Bunun gibi daha yüzlerce soru sormak mümkündür. Çünkü Adnan Oktar dosyası bir kumpas dosyası olduğundan yüzlerce çelişkinin, yalanın, iftiranın iç içe geçtiği bir dosyadır. Pelin Çini gibi gazetecilerin yapması gereken de önlerine konulan hikayeyi sorgulamadan kabullenmek değil, bu ve benzeri soruları sormak ve gerçek cevapları araştırarak bulmak olmalıdır.

Pelin Çinci kısaca vakit ayırıp önüne konulan sözde röportajdaki bazı bilgileri araştırmış olsa, örneğin güya yaz ve kış halen uzun kollu kıyafetle gezmek zorunda kalan ve sözde travmalarını bir türlü atlamayan bu kadınların sosyal medya sayfalarına girmiş olsa anlatılandan bambaşka bir tablo ile karşılaşacaktır. 2018 öncesinde Adnan Oktar veya arkadaşlarıyla gayet mutlu bir yaşantıları olduğunu gösteren paylaşımlarının yanı sıra, 2018 sonrasında da ezilmiş, yıkılmış, mahvolmuş bir türlü kendine gelemeyen travmatik hayatların izlerini değil direk dansı yapan, çıplak bedenini boyaya batırıp tuvale yapıştıran, son derece dekolte kıyafetleri tercih eden, farklı farklı tatil mekanlarında gezip eğlenen, evlenip düğün yapan, yani hayatı dolu dolu yaşayan kadınlar görecektir.

Sonuç olarak Adnan Oktar Dosyası, Türkiye tarihinde çokça örneği görülmüş kumpasların en kapsamlılarından biridir. Masa başında profesyonel ekiplerin çalışmasıyla oluşturulmuş, farklı hikayeler bu kurguyu destekleyecek şekilde farklı kadınlara anlattırılarak aşama aşama planlanmıştır. Söz konusu kadınların, Adnan Oktar ve arkadaşları hakkında şikayette bulunmadıkları takdirde onların da sanık olarak yargılanacakları, cezaevinde kalacakları, mallarına el konulacağı söylenmiş, hatta haklarında yurtdışına çıkış yasağı konmuş ve bu şekilde korkutularak şikayetçi olmaya zorlanmışlardır.

Yıllarca Adnan Oktar ve arkadaşlarıyla hiçbir sorun olmadan görüşen bu kadınların, aynı tarihlerde, cinsel saldırı iddiasıyla mali şubenin yolunu tutmaları da, bunun doğal bir süreç olmadığının ve kurgulandığının, müştekilerin “devşirildiklerinin” bir başka delilidir.
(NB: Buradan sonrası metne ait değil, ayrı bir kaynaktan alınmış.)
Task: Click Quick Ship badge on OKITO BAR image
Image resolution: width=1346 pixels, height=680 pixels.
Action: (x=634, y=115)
Aslında bu röportaj da bir yönüyle dosyanın masa başında oluşturulduğunun teyidi olmuştur. Doğru her zaman tek ve aynıdır. Yalan ise mutlaka çelişkilidir ve açık verir. Yargılama esnasında farklı kadınlara bölüştürülerek anlatılan olayların ve örneklerin hepsini bu röportajda tek bir kadının ağzından sanki hepsini o yaşamış gibi yazmış olmaları, her şeyin tek bir kalemden, bir kurgu olarak çıktığını bir kez daha ifşa etmiştir.
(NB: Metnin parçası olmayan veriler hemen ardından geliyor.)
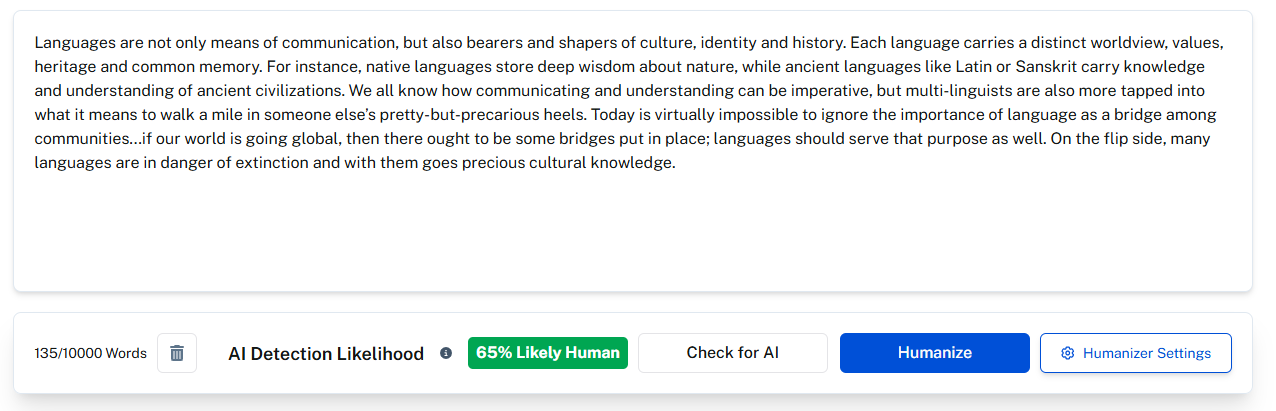Click the empty area below the paragraph
This screenshot has width=1276, height=411.
[632, 235]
Pelin Çinci’nin, Adnan Oktar’ın yargılandığı dosyayla ilgili bilgileri, kendisine husumetli kişilerden almak yerine, bir gazeteci olarak araştırıp gerçeklere ulaşması daha yerinde olacağı kanaatindeyiz.

Adnan Oktar, araştırmadan, sadece duyumla, dedikodu ile, iftira ile söylenen bilgilerin peşinden gidenler, bunları yaygınlaştıranlar hakkındaki Kur’an ayetlerini hatırlatmaktadır:

O durumda siz onu (iftirayı) dillerinizle aktardınız ve hakkında bilginiz olmayan şeyi ağızlarınızla söylediniz ve bunu kolay sandınız; oysa o Allah Katında çok büyük (bir suç)tür. (Nur Suresi, 15)

İşte sizler böylesiniz; (diyelim ki) hakkında bilginiz olan şeyde tartıştınız, ama hiç bilginiz olmayan bir konuda ne diye tartışıp-duruyorsunuz? Oysa Allah bilir, sizler bilmezsiniz. (Al-i İmran Suresi, 66)

Hakkında bilgin olmayan şeyin ardına düşme; çünkü kulak, göz ve kalp, bunların hepsi ondan sorumludur. (İsra Suresi, 36)

Geçmişte nasıl her bir kumpas dosyası er veya geç bozulmuşsa bu dosya da bozulacak, hukukun ve adaletin gereği yerine gelecektir. Adnan Oktar’ın Devletimizin irfanı ve adaletine olan güveni tamdır.